I think the intent of the 12 Factor App statement in this area is to promote the idea that the code should not be polluted with lots of additional logic to deal with logging-related activities, such as log rotation, etc. as it makes the objective of the code hard to see. But the use of a logging framework can be applied in a manner that would make it more compact than just using stdout. I say this because it masks the need to generate a timestamp. You can make the logging calls in a manner that means the code can be optimized away, rather than either adding your own conditionality or commenting stdout calls in and out. The behavior of logging should be hidden from the application and driven through configuration, and the configuration is defined for the circumstances and environment being used. So if the logging framework is in production then it is great if we can direct logs to tools such as Fluentd without writing to a file, but the same code for a developer probably does want the logs directed to stdout or a file.

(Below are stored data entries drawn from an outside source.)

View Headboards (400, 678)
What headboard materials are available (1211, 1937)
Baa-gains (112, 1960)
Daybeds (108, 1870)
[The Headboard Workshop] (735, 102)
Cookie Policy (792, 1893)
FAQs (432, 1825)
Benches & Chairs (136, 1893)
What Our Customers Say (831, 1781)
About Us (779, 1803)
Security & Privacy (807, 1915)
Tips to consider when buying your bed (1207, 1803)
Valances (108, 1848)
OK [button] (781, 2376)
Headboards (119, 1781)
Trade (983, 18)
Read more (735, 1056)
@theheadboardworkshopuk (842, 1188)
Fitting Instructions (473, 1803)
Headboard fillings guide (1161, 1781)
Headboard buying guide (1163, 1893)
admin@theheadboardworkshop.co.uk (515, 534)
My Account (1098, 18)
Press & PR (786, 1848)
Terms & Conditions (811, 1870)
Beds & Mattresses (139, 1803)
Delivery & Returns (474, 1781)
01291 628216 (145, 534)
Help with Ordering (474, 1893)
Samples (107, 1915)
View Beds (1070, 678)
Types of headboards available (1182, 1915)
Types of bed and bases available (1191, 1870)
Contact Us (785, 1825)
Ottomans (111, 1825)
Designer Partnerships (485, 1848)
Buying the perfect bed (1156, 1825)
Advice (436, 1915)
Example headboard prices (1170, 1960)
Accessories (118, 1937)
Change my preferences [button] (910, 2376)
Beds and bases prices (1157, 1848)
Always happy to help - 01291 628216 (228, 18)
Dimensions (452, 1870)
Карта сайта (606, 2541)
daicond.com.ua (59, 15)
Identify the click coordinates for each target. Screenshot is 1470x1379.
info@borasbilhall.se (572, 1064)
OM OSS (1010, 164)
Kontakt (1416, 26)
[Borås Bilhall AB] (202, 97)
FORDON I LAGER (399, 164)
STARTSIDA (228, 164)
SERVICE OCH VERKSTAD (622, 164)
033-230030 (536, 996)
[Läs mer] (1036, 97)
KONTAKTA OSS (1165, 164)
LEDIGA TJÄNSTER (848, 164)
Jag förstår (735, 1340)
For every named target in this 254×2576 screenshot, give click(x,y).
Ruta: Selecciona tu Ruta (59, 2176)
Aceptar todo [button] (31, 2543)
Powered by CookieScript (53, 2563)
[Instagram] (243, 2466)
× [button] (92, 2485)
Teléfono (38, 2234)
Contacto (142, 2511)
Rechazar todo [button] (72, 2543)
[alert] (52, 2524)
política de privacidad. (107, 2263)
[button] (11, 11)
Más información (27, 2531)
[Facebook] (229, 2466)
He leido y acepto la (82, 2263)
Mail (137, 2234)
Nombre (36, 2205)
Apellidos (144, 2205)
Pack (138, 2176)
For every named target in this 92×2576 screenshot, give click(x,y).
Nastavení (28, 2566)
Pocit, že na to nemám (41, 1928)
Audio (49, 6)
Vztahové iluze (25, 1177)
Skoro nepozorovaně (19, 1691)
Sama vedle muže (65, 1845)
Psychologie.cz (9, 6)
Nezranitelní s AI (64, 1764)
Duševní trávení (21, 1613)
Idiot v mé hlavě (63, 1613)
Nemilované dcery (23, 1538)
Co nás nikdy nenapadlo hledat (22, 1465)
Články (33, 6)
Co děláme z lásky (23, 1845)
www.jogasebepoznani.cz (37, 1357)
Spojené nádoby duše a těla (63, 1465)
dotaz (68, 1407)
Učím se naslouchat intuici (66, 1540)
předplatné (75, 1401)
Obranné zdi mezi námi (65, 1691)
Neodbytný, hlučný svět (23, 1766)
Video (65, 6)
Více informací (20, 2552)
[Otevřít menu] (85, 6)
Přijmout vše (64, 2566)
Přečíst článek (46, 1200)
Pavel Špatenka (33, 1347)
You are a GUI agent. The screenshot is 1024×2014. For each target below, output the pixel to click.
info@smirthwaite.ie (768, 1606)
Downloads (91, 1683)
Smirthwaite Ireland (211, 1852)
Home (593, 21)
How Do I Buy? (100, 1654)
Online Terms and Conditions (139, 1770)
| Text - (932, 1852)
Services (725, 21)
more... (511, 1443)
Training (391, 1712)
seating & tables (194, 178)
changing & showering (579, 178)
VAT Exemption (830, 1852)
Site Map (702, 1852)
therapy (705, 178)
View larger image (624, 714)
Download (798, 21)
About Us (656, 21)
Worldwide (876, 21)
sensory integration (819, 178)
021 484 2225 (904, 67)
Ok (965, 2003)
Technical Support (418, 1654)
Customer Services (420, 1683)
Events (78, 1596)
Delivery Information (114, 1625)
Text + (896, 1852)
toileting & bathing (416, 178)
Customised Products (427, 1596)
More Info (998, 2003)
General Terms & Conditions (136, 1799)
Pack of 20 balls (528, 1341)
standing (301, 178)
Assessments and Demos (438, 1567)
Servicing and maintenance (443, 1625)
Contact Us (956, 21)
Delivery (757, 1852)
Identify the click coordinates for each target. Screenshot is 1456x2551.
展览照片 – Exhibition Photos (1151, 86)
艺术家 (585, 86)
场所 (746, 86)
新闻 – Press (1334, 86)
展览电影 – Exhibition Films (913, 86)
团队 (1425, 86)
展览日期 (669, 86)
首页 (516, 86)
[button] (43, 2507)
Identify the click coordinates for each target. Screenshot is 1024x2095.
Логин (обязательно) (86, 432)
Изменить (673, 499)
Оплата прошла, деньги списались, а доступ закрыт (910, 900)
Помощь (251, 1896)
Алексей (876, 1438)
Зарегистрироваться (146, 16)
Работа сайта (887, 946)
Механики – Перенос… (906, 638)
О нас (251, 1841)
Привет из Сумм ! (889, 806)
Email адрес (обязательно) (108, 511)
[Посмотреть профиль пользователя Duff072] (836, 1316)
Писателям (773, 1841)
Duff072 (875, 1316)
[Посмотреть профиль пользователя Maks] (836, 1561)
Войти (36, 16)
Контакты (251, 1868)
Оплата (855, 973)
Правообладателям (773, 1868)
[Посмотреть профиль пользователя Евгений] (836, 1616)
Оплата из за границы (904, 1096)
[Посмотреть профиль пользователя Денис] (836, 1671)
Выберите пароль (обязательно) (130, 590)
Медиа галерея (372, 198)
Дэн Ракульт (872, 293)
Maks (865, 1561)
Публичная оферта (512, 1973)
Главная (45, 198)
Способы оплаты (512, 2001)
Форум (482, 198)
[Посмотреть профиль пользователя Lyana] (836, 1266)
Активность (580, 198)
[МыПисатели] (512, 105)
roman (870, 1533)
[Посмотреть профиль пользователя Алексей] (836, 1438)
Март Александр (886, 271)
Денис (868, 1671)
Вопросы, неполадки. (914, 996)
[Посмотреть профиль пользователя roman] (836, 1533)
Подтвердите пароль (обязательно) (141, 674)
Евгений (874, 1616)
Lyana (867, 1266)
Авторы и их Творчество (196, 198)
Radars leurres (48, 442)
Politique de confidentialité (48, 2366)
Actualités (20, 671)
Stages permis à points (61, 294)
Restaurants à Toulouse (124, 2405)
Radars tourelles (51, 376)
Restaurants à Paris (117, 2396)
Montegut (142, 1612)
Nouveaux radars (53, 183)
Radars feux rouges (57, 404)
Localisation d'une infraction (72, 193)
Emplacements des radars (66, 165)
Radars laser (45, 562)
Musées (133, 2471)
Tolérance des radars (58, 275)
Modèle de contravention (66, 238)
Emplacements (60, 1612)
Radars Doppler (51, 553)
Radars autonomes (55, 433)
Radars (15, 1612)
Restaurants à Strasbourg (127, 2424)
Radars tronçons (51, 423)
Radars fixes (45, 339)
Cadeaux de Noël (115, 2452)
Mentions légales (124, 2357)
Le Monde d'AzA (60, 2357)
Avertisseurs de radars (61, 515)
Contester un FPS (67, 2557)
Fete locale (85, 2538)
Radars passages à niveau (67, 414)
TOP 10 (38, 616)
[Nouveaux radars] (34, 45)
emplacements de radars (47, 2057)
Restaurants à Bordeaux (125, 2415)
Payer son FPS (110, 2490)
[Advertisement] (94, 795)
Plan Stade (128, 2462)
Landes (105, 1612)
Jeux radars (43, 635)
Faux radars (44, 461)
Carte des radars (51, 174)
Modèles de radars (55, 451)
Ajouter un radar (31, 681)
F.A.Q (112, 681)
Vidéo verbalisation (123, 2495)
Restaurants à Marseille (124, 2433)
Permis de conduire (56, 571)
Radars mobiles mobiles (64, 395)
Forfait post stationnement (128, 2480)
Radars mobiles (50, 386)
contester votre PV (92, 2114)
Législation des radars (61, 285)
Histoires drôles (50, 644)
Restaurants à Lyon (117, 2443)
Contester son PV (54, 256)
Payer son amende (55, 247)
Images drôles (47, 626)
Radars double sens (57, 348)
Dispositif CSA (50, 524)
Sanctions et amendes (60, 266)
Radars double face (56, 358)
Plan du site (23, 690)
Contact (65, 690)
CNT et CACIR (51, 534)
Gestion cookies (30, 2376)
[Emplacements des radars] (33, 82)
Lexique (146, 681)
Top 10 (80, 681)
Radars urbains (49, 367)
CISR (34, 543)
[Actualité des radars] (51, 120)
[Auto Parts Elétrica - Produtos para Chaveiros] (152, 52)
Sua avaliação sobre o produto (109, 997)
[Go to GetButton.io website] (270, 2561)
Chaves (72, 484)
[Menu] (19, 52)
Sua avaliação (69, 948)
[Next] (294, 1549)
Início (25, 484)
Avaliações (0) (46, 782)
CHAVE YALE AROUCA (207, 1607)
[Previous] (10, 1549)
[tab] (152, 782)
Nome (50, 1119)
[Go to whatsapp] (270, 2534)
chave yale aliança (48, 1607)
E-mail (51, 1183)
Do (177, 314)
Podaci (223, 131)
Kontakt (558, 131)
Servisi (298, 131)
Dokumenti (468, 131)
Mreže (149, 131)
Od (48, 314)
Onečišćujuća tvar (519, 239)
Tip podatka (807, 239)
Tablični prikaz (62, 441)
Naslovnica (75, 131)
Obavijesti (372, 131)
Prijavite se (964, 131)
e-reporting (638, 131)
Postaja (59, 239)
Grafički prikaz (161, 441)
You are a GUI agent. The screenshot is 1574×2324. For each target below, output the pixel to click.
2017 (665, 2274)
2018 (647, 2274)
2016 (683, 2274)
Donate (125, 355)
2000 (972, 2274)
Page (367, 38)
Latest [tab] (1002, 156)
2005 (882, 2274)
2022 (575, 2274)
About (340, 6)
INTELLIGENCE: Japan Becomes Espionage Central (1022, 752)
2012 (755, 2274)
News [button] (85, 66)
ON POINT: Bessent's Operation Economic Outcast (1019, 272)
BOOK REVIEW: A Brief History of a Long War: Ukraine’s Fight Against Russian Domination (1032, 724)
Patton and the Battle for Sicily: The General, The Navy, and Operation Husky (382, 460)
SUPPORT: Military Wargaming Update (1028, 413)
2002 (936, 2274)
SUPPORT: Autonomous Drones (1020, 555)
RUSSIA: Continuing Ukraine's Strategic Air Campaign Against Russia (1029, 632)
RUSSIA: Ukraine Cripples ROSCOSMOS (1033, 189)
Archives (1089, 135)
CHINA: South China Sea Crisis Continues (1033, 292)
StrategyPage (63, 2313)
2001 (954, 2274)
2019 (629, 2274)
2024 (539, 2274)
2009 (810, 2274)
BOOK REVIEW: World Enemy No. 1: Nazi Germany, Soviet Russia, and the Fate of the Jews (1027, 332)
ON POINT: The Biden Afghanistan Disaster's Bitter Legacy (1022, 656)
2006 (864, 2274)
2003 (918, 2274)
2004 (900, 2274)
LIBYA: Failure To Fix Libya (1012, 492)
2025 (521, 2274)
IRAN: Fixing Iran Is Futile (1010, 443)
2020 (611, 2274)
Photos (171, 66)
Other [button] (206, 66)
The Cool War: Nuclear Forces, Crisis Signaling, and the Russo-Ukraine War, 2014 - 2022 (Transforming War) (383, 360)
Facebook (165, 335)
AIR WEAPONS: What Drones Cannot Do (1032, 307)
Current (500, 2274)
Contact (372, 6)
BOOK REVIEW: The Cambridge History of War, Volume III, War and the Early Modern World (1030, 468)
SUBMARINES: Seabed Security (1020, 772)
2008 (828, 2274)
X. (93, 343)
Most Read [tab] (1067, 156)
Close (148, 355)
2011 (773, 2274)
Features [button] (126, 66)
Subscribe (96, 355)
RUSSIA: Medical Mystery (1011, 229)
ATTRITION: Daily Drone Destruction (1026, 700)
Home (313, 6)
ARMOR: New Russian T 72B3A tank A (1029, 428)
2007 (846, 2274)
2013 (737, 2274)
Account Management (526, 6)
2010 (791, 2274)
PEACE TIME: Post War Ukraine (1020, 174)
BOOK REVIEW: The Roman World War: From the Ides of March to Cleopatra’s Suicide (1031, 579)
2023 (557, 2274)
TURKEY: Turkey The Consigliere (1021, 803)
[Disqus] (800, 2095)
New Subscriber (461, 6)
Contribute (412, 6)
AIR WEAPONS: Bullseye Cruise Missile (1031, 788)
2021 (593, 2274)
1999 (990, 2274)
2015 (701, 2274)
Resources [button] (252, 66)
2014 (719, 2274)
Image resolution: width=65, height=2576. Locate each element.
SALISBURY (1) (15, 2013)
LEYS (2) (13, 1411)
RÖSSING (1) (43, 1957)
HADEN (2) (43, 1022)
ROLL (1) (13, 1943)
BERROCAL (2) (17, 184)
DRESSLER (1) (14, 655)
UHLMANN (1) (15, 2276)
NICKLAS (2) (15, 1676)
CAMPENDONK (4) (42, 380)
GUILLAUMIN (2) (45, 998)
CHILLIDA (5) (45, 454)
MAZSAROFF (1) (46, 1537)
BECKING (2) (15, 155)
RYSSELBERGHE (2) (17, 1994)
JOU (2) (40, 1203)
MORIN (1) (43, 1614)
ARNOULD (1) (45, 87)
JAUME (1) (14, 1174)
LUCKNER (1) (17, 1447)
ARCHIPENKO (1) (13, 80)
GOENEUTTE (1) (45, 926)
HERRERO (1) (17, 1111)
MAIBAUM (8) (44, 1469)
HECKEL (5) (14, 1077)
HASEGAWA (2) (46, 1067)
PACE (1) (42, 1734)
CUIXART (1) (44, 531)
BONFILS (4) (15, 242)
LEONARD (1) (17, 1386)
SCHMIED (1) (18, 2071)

One thing I think is absent or perhaps assumed in the 12 Factor App definition is the use of log event time-stamping. As we previously mentioned, the statement calls for logging out as a stream of events. Typically a stream has a temporal characteristic even if each event is relative to the next. It also points out the need to aggregate logs from multiple sources. When we aggregate the logs we need the events to be correctly ordered regardless of the source. This means we have to have a log timestamp of some sort
As you can see the 12 Factor App is not fundamentally wrong, but could have its statements taken a little too literally which always makes me a little nervous. Just as some people take the Agile Manifesto‘s statement about documentation out of context. It says we value working code over documentation – that doesn’t mean you don’t need to produce documentation. All it means is given the conflicting demands of documentation and delivering a working solution – then go for a working solution – software earns the money to pay our salaries (unless you’re writing a book), and you can catch up with documentation.